Второй разговор вышел гораздо менее напряженным, чем первый, – типичная болтовня между друзьями, которые хотели бы прояснить некоторые вещи, не замеченные ранее, однако от этого она не стала чисто технической или логистической, нет, напротив, в ней всплыли и засверкали темы, которые имели лишь косвенное отношение к Нортон, темы, которые не имели ничего общего с маятником сентиментальности, темы, о которых не стоило труда начать беседу и с той же легкостью выйти из нее, чтобы снова обсудить самое главное – Лиз Нортон, которую оба – уже под конец второго разговора – признали не эринией, разрушившей их дружбу, не мстительной женщиной в траурном одеянии и с окровавленными крыльями, не Гекатой, сначала нянчившей детей, а потом выучившейся колдовству и превратившейся в животное, а ангелом, который укрепил их дружбу, сделал явным то, о чем оба подозревали и считали очевидным, однако не были твердо уверенными в том, что они – люди цивилизованные, способные испытывать благородные чувства, а не какие-то скоты, которых рутина и постоянная сидячая работа затянули в пучину низости и негодяйства, – напротив, Пеллетье и Эспиноса обнаружили тем вечером, что они – воплощенная щедрость, причем до такой степени воплощенная, что, если бы их не разделяло расстояние, они бы пошли и выпили – как же не выпить за сияние собственной добродетели, сияние, как мы знаем, недолгое (ибо всякая добродетель, за исключением краткого мига узнавания, совсем не сияет, а живет в темной пещере, окруженная другими ее жителями, и некоторые из них очень опасны), так что за отсутствием шумного праздника в финале они молча, но очевидно друг для друга поклялись в вечной дружбе и, повесив трубки, скрепили клятву бокалом виски, который они медленно-медленно потягивали каждый в своей заваленной книгами квартире, глядя в ночь за окнами, возможно, в поисках, пусть и не осознанных, того, что искал и не находил по ту сторону стекла шваб.
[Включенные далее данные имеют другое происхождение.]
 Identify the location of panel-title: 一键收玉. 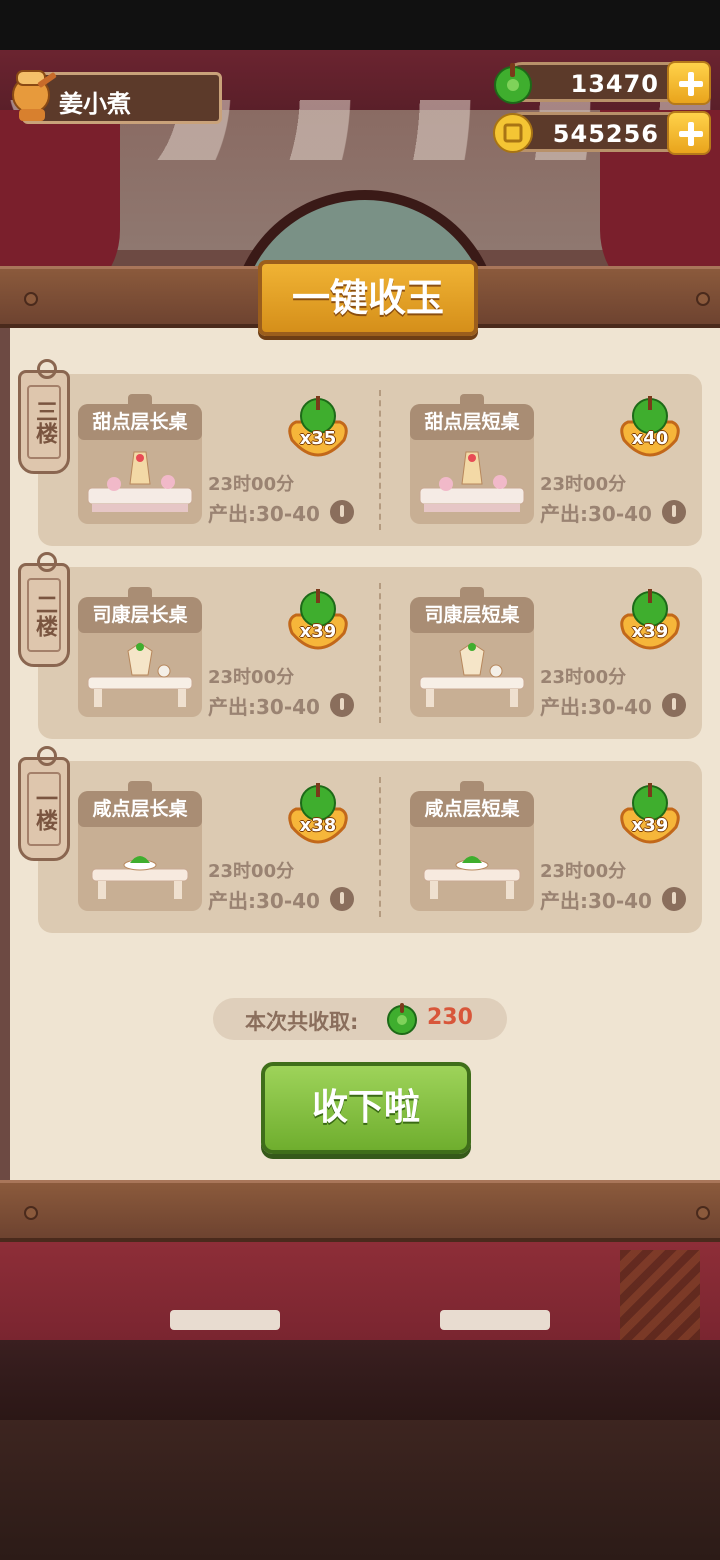
(368, 298).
Морини, как и следовало ожидать, узнал обо всем последним, хотя как раз в случае Морини арифметика чувств иногда давала сбои.
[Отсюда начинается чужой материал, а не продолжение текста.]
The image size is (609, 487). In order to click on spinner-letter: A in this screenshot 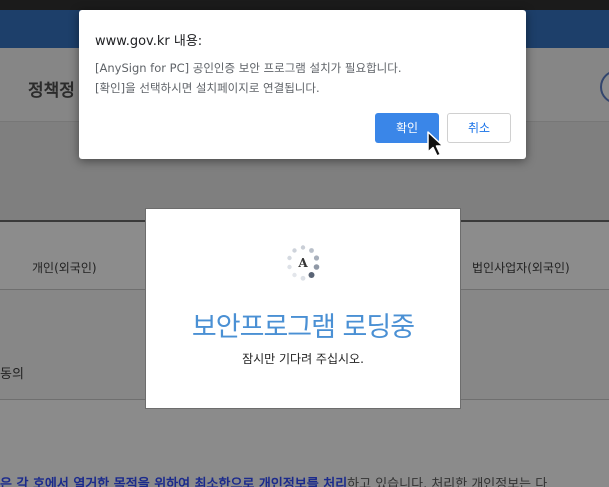, I will do `click(302, 263)`.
Еще до того как Нортон в первый раз оказалась в одной постели с Пеллетье, Морини уже предвидел такой ход событий. Причем он исходил не из того, как Пеллетье вел себя с Нортон, а из того, как держала себя Нортон – со смутной отстраненностью, которую Бодлер назвал сплином, а Нерваль – меланхолией; и эта отстраненность держала англичанку в постоянной готовности завести роман с кем угодно.

А вот роман с Эспиносой он, естественно, предвидеть не мог. Когда Нортон позвонила ему и рассказала, что встречается с обоими, Морини удивился (хотя он бы вовсе не удивился, если бы Нортон сказала: встречаюсь с Пеллетье и с коллегой по Лондонскому университету, да что там, даже со студентом), но умело скрыл это. Потом он попытался подумать о чем-нибудь другом, но не смог.

Он спросил Нортон, счастлива ли она. Нортон сказала, что да. Морини рассказал, что получил от Борчмайера по электронной почте письмо со свежими новостями. Нортон это не особо заинтересовало. Тогда он спросил, как там муж, слышно ли что-нибудь о нем.

– Бывший муж, – поправила его Нортон.

Нет, сказала она, ничего не знаю, как он там, хотя вот давеча позвонила старинная подруга и рассказала, что бывший живет с другой ее старинной подругой. Морини спросил, была ли она близкой подругой. Нортон не поняла вопроса.

– Кто был близкой подругой?

– Та, которая сейчас живет с твоим бывшим, – пояснил Морини.